Интерпретация реультатов

ПРАКТИЧЕСКАЯ ЧАСТЬ

Лабораторная работа №1.

Выделение плазмидной ДНК с использованием органических растворителей.

В процессе выделения нуклеиновых кислот из биологического образца необходимо провести лизис клеток, инактивацию клеточных нуклеаз и собственно отделение нуклеиновых кислот от клеточной массы.

 

Принцип метода: метод выделения геномной ДНК основан на лизисе мембран детергентом додецилсульфатом натрия (SDS) с последующей экстракцией ДНК при помощи органическийх растворителей (фенола и хлороформа) (рис.4).

Рис.4 Схема выделения ДНК при помощи органических растворителей. (http://kak.znate.ru/docs/index-49305.html)

 

Оборудование:

1. Термостат;

2. Термокачалка;

3. Микроцентрифуга;

4. Вортекс;

5. Автоматические пипетки.

 

Расходные материалы:

1. Стерильные чашки Петри;

2. Стерильные стеклянные пробирки;

3. Эппендорфы;

4. Сменные носики для автоматических пипеток.

 

Реагенты:

1. LB на 100мл: пептон — 1г, дрожжевой экстракт — 0,5г, NaCl — 0,5г;

2. Ампициллин сток 50мг/мл (рабочая — 2 мкл/мл);

3. РНК-аза;

4. Раствор I: 8%глюкоза, 20мМ трис-HCl, pH 8,0, 100мМ ЭДТА;

5. Раствор II: 0,2М NaOH, 1% SDS;

6. Раствор III: 3М ацетат калия, pH 5,2;

7. Фенол;

8. Хлороформ;

9. 96%, 70% спирт.

Биологический материал: колонии E.Coli

 

Ход работы:

1. В пробирку с 3 мл среды LB, содержащей антибиотик засеять одну трансформированную колонию E.Coli с чашки и оставить на ночь при 37°С раскачиваться;

2. Осадить клетки в течении 1 мин при max оборотах, супернатант удалить, осадок клеток тщательно ресуспендировать в 100 мкл раствора I;

3. Добавить 200 мкл раствора II, перемешать переворачиванием, избегая сильного встряхивания, выдержать 5 мин;

4. Добавить 200 мкл раствора III, перемешать переворачиванием и снова инкубировать 10 мин;

5. Центрифугировать 10 мин при 12000 об/мин;

6. Супернатант аккуратно отобрать в эппендорф, добавить РНК-азу (1-100 от объёма) и прогревать 5 мин при 65°С;

7. Добавить фенол-хлороформ (400:400), центрифугировать 10 мин про 10000 об/мин;

8. Отобрать водную фазу в новую пробирку, добавить 400 мкл хлороформа, центрифугировать 10 мин при 10000 об/мин;

9. Снова отобрать водную фазу, переосадить 2-2,5 объёмами спирта, инкубировать 20 мин при -20°С;

10. Центрифугировать 10 мин при 12000 об/мин. Осадок промыть 70% этанолом, высушить и растворить в 20-30 мкл ТЕ буфера.

 

Интерпретация реультатов

Концентрацию нуклеиновых кислот в растворе можно рассчитать, измерив его оптическую плотность при длине волны 260нм. Так как белки поглощают при длине волны 280нм, отношение А₂₆₀/А₂₈₀ используется для определения частоты нуклеиновых кислот. Отношение между оптическими плотностями для чистых препаратов ДНК и РНК на 260 и 280нм должно быть равно 1,8 и 2 соответственно. Поглощение на 230нм отражает загрязнение образца такими веществами, как углеводы, пептиды, фенолы или ароматические соединения. Отношение A₂₆₀/A₂₃₀ в случае чистых образцов должно быть примерно 2,2.

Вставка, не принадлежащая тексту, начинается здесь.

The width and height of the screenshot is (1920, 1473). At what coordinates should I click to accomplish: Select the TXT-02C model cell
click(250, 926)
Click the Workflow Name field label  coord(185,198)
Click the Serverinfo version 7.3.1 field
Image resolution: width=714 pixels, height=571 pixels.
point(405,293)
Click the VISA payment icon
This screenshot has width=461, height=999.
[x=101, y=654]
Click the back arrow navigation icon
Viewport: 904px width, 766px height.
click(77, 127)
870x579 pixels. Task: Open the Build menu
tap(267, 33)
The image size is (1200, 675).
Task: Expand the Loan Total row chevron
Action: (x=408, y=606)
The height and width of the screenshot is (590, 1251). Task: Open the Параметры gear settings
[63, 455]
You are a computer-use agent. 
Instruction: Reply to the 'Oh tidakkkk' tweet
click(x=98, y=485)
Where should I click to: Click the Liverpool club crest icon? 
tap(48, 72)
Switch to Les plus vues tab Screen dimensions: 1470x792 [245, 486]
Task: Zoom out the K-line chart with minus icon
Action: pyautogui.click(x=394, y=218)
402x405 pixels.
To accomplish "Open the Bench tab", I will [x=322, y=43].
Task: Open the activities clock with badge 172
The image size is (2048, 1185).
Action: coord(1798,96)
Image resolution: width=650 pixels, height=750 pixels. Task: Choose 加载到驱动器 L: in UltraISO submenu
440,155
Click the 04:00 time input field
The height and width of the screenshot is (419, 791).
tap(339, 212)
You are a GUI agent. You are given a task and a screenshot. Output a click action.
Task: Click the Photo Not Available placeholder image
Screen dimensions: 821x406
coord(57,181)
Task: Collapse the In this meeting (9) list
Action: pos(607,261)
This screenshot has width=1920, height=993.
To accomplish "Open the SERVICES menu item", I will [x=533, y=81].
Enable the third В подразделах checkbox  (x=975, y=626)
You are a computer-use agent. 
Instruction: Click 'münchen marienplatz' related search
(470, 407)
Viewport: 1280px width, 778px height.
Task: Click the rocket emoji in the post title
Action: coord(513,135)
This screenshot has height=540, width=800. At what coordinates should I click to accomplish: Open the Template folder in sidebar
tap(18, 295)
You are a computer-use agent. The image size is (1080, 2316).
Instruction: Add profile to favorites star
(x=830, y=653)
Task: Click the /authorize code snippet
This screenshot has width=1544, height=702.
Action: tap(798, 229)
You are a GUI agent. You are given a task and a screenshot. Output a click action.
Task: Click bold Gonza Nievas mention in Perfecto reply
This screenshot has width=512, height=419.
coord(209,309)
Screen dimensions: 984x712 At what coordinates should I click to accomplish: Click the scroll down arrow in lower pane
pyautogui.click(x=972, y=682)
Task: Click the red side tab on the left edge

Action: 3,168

Концентрацию расчитывать, по закону Бугера — Ламберта — Бера, используя формулу (1), принимая средний коэффициент экстинкции для двуцепочечной ДНК равным 0,020 (мкг/мл)⁻¹ см⁻¹.

 

 

ВОПРОСЫ ДЛЯ САМОКОНТРОЛЯ

1. Какие существуют основные методы выделения ДНК из живых образцов?

2. В чём состоят основные различия при выделении ДНК на колонках и с использованием органических растворителей?

3. Какая методика используется для многократного увеличения интересующей нас области ДНК?

4. Опишите принцип спектрофотометрического анализа нуклеиновых кислот.

5. Охарактеризуйте раствор ДНК, имеющий отношение 260/280 = 1,6 и 260/230 = 1,3.